DATA =
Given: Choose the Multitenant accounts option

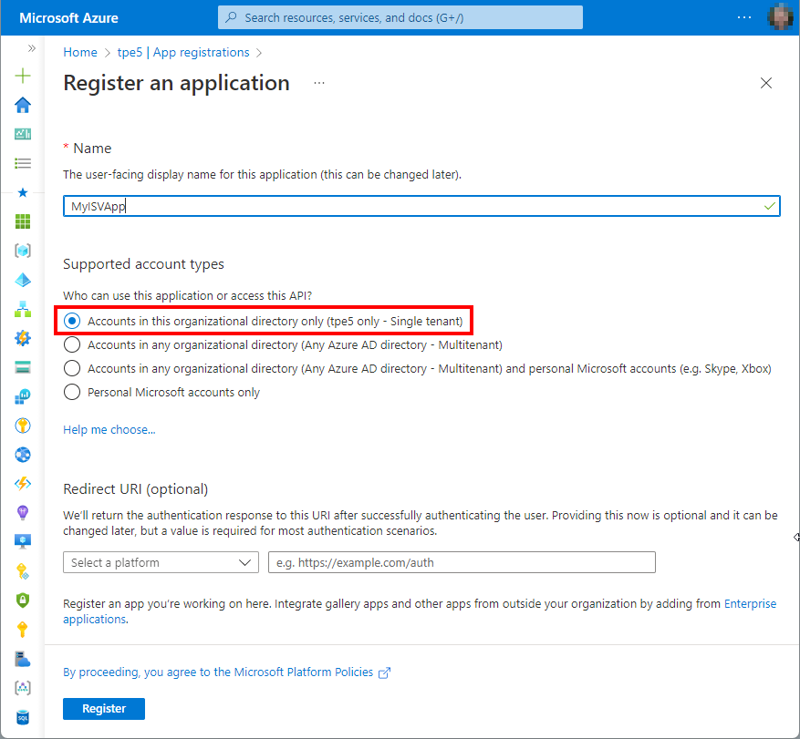Looking at the screenshot, I should [x=70, y=345].
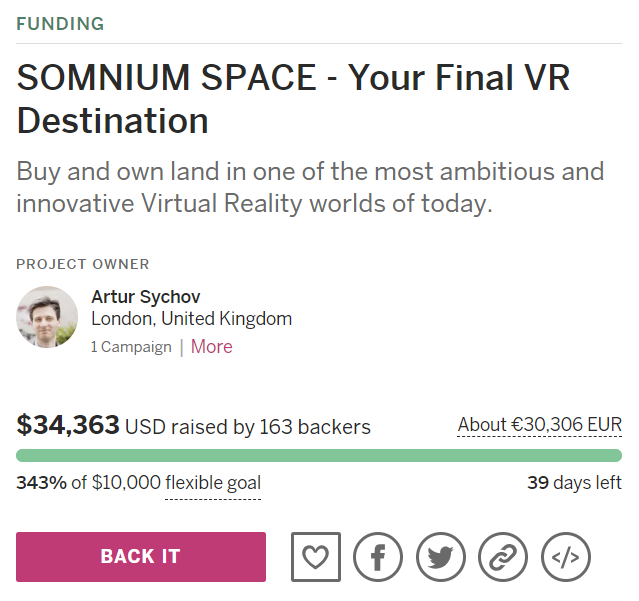Open the FUNDING section tab
Viewport: 639px width, 601px height.
coord(60,23)
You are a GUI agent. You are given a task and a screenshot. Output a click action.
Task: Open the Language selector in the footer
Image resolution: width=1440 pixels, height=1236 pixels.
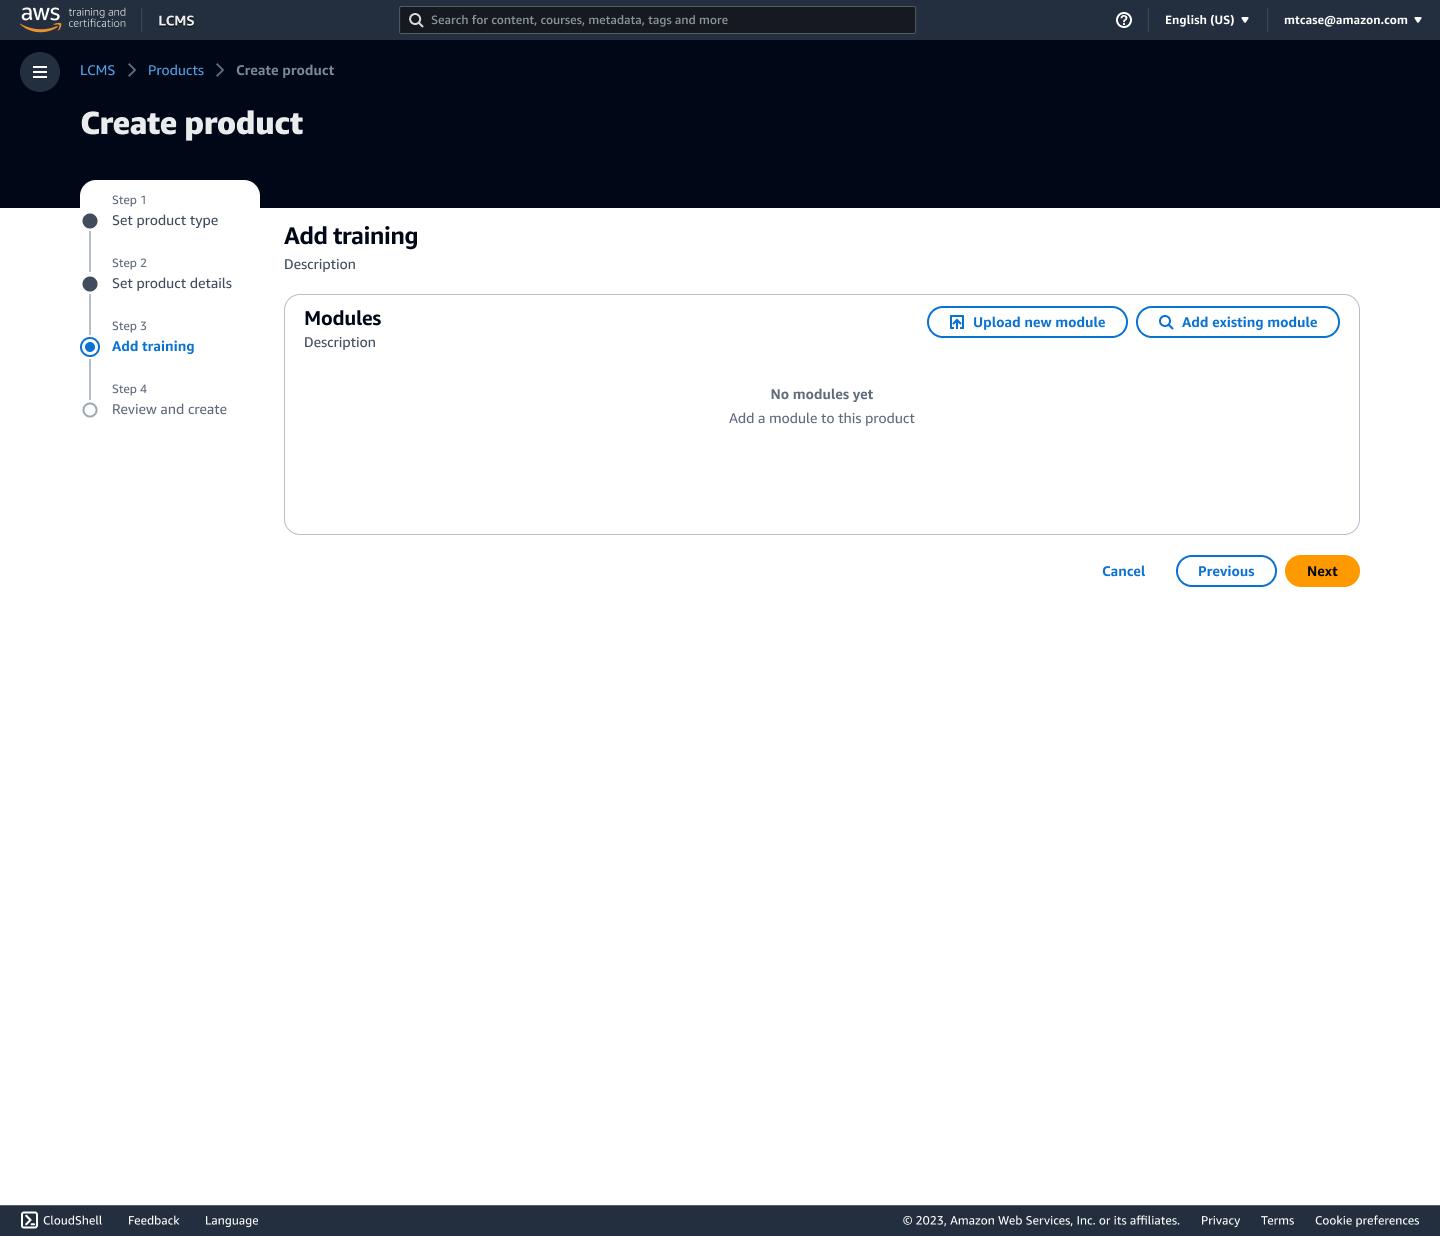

YOUR INSTRUCTIONS = The records must appear again word for word, though none of their pictures should.

SOLVED EXERCISE =
Given: Choose the Multitenant accounts option

Looking at the screenshot, I should [x=70, y=345].
Open the FUNDING section tab
Viewport: 639px width, 601px height.
coord(60,23)
You are a GUI agent. You are given a task and a screenshot. Output a click action.
Task: Open the Language selector in the footer
Image resolution: width=1440 pixels, height=1236 pixels.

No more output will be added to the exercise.